The series began as a sketchbook joke — animals voicing the things people quietly think during a pushy sales pitch, a 50%-off ambush, or yet another "transform your life" story on Instagram.
Each illustration captures a moment of friction between marketing and the people on the receiving end. To close the loop, every piece is paired with the actual interface that triggers the feeling: a push notification, a sticky note, a chat widget, a DM reply, an exit-intent popup, a cookie banner.
The result is a small visual taxonomy of marketing absurdity — and a reminder that it's great to know when to stop pushing.

A jellyfish drifts in dark water, tendrils trailing toward an unsuspecting fish — much like algorithms that seem to overhear conversations and serve them back as ads moments later.

A towering giraffe leans into a customer who didn't ask for help — a metaphor for live chat widgets that pop up the moment you land on a homepage, eager to sell something you weren't shopping for.

A cow swarmed by flies — a perfect stand-in for the inbox of anyone targeted by yet another self-improvement coach.

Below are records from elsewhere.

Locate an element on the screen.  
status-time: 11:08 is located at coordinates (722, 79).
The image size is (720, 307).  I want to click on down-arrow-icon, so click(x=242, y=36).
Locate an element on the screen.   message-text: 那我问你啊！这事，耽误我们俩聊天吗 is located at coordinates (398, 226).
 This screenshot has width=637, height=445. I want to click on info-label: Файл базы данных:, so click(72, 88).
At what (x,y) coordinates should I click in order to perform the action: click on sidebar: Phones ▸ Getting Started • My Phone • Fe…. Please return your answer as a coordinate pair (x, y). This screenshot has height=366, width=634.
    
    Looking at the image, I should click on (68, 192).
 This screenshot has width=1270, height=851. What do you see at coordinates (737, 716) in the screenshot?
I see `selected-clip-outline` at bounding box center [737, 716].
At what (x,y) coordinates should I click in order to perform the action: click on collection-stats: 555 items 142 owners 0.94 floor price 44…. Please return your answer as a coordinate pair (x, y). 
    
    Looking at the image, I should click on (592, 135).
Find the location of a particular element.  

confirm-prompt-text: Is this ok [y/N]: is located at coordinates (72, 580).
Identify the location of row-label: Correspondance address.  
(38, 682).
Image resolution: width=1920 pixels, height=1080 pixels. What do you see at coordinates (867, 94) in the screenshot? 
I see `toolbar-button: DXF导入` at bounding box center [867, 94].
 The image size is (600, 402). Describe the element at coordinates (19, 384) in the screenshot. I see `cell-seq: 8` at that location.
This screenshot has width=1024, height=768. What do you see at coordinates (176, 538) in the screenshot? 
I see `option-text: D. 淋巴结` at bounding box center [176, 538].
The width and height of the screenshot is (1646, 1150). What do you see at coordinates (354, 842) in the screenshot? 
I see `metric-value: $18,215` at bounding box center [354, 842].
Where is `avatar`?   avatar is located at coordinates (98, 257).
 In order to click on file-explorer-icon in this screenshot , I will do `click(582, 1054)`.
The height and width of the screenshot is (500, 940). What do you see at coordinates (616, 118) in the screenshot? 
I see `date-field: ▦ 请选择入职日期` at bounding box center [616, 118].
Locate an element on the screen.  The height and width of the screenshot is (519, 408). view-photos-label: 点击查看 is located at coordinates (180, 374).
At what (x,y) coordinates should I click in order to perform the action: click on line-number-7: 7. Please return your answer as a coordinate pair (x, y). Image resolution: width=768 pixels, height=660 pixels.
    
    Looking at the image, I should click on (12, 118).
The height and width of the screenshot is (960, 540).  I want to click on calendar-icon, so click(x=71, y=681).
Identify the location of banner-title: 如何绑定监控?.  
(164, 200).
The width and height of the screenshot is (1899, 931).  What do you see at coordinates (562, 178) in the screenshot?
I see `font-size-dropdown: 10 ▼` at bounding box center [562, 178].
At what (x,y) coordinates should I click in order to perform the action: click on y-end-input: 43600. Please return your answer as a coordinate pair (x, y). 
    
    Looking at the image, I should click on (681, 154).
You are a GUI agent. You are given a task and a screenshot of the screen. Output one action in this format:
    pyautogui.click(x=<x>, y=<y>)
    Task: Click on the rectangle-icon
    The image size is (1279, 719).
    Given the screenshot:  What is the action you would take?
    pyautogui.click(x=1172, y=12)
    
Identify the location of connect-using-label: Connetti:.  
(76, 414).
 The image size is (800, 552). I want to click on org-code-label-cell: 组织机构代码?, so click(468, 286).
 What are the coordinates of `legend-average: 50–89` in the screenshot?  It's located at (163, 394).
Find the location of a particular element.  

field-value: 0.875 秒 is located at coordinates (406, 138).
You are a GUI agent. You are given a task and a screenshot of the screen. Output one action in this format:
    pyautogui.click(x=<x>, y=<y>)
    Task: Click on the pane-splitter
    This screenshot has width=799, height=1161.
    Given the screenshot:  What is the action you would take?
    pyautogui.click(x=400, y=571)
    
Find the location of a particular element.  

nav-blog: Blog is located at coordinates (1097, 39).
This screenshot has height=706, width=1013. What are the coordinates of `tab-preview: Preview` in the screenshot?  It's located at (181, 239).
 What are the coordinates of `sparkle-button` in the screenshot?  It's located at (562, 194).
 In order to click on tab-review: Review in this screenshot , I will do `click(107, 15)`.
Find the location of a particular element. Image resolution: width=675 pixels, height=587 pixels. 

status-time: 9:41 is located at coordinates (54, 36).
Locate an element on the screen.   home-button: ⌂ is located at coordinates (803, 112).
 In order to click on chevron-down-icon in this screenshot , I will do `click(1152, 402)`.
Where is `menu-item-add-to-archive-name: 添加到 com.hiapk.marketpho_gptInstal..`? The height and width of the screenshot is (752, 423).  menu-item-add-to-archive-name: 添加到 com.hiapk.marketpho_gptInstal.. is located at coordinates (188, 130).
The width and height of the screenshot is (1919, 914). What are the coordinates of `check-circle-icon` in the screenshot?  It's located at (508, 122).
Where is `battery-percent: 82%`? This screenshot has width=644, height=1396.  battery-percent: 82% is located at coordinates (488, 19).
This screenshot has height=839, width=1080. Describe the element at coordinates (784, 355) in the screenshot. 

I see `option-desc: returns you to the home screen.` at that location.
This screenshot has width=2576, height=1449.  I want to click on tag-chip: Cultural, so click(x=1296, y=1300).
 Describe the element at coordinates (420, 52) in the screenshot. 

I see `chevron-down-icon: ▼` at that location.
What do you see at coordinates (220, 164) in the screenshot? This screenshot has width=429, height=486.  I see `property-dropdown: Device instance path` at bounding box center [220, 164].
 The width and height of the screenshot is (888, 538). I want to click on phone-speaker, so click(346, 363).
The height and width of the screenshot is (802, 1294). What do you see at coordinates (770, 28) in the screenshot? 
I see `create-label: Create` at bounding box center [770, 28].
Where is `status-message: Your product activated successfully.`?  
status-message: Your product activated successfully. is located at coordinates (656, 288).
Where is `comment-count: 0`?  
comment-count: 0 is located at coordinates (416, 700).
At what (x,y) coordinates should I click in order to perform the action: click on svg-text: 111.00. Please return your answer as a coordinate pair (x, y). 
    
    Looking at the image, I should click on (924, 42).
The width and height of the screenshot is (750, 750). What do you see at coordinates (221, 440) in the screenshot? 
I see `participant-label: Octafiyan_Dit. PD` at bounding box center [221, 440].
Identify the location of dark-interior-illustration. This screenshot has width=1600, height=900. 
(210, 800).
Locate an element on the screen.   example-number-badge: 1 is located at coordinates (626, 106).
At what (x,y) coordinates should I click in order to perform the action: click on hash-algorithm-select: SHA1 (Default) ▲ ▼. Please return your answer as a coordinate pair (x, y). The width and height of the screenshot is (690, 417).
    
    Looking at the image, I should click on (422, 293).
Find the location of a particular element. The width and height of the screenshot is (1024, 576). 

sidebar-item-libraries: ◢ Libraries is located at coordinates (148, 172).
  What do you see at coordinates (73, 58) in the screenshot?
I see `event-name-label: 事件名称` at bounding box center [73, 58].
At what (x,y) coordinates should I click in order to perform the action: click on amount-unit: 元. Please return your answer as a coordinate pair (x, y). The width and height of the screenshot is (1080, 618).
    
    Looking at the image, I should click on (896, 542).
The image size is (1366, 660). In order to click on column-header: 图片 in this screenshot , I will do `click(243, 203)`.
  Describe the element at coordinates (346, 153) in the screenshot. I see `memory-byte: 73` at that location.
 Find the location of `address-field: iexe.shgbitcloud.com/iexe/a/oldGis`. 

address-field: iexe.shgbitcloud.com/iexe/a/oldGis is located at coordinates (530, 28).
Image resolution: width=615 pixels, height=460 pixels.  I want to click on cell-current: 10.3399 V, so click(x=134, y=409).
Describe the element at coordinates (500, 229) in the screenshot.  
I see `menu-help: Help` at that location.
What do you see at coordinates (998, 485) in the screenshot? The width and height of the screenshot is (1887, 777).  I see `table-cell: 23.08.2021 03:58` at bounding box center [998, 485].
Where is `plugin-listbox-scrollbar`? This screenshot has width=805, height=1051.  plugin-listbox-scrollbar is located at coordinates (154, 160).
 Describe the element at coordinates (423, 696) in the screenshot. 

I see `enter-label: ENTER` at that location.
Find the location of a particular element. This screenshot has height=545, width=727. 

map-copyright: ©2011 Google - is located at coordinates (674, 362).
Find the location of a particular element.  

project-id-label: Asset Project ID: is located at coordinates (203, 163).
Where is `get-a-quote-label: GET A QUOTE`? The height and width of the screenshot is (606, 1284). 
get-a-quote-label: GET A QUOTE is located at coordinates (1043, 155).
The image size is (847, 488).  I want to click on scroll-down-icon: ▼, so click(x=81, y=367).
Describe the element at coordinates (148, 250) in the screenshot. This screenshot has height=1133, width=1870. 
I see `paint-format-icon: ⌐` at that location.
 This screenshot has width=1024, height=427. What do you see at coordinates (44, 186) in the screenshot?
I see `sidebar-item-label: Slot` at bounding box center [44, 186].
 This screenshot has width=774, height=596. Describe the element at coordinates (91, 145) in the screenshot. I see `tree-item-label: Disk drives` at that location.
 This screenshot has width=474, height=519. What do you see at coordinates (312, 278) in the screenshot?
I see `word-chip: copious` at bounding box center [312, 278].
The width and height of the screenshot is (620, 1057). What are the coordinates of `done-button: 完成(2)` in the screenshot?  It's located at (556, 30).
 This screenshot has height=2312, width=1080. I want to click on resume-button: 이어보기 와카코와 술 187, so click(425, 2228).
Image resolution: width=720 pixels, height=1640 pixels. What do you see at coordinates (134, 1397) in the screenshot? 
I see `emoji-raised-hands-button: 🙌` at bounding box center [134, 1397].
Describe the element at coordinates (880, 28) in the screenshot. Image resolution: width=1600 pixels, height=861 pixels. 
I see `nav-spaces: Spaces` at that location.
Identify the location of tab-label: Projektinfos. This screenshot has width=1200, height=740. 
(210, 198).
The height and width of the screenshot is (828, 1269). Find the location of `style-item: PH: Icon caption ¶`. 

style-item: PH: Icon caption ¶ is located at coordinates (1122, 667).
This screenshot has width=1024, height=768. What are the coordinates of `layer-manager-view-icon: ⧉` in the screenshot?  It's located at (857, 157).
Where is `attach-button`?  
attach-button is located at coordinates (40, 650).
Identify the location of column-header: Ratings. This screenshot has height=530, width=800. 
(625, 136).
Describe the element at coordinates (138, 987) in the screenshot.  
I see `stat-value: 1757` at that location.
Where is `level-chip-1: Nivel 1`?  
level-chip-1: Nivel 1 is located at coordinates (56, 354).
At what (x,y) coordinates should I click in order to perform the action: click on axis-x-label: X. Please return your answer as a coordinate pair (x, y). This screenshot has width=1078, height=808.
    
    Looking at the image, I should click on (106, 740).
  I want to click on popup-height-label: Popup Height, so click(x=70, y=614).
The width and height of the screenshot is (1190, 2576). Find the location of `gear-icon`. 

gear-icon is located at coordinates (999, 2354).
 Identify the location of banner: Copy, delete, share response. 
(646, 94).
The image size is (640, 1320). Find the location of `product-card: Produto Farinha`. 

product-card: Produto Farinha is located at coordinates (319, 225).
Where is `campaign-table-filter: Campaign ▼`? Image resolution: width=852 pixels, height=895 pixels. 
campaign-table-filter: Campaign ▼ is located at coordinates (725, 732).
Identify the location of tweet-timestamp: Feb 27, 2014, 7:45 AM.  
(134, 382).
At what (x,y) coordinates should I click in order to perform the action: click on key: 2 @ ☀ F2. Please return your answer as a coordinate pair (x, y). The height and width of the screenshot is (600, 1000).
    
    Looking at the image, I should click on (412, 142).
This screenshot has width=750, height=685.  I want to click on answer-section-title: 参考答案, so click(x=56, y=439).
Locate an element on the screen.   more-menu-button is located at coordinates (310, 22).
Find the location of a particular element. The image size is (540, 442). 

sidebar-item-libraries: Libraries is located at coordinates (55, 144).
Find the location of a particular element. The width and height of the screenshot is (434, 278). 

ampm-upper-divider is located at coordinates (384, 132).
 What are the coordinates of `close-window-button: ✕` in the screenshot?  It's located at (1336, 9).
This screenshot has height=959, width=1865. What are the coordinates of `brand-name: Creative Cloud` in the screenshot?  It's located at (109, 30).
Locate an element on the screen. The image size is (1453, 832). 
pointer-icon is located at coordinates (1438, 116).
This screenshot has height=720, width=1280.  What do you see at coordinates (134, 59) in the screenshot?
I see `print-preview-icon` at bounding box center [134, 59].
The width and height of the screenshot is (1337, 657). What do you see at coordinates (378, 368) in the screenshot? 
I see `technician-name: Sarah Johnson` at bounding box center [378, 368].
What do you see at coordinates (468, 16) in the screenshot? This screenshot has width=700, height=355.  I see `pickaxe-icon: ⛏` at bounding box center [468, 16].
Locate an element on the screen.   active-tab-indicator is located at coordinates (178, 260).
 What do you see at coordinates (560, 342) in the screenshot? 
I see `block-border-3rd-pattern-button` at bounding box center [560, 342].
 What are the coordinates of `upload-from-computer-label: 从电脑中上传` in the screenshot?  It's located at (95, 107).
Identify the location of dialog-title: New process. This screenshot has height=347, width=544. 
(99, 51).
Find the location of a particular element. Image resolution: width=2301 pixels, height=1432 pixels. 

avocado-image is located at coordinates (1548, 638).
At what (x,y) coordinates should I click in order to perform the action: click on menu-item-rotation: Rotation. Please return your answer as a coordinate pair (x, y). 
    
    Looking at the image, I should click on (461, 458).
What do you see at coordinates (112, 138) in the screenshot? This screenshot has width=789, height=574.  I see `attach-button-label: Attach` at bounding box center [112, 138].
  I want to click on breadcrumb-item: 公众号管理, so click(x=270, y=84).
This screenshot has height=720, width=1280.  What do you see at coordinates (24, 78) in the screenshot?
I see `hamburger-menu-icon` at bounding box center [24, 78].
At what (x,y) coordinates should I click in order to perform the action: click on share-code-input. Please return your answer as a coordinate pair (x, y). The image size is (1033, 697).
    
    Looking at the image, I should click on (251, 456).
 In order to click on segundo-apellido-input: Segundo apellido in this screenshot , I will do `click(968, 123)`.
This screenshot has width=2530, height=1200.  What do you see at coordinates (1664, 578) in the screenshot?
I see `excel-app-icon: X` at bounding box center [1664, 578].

Framed as an Instagram story reply, the most native habitat of the modern guru pitch.

A snake coils around a clutch of percentage-marked eggs — an ode to brands that hoard "limited-time" offers and weaponise them through countdown timers. The exit-intent popup completes the trap.

Three fish locked in a circular dance of pursuit. A cookie banner crowns it with two buttons — "I'll win" and "You'll lose" — because in modern consent flows, the user always plays from a losing position.

A hippo bellows into the void, capturing the exact moment a marketing team receives the fifteenth pivot of the quarter. The sticky note format echoes the Figma comments where these pleas live.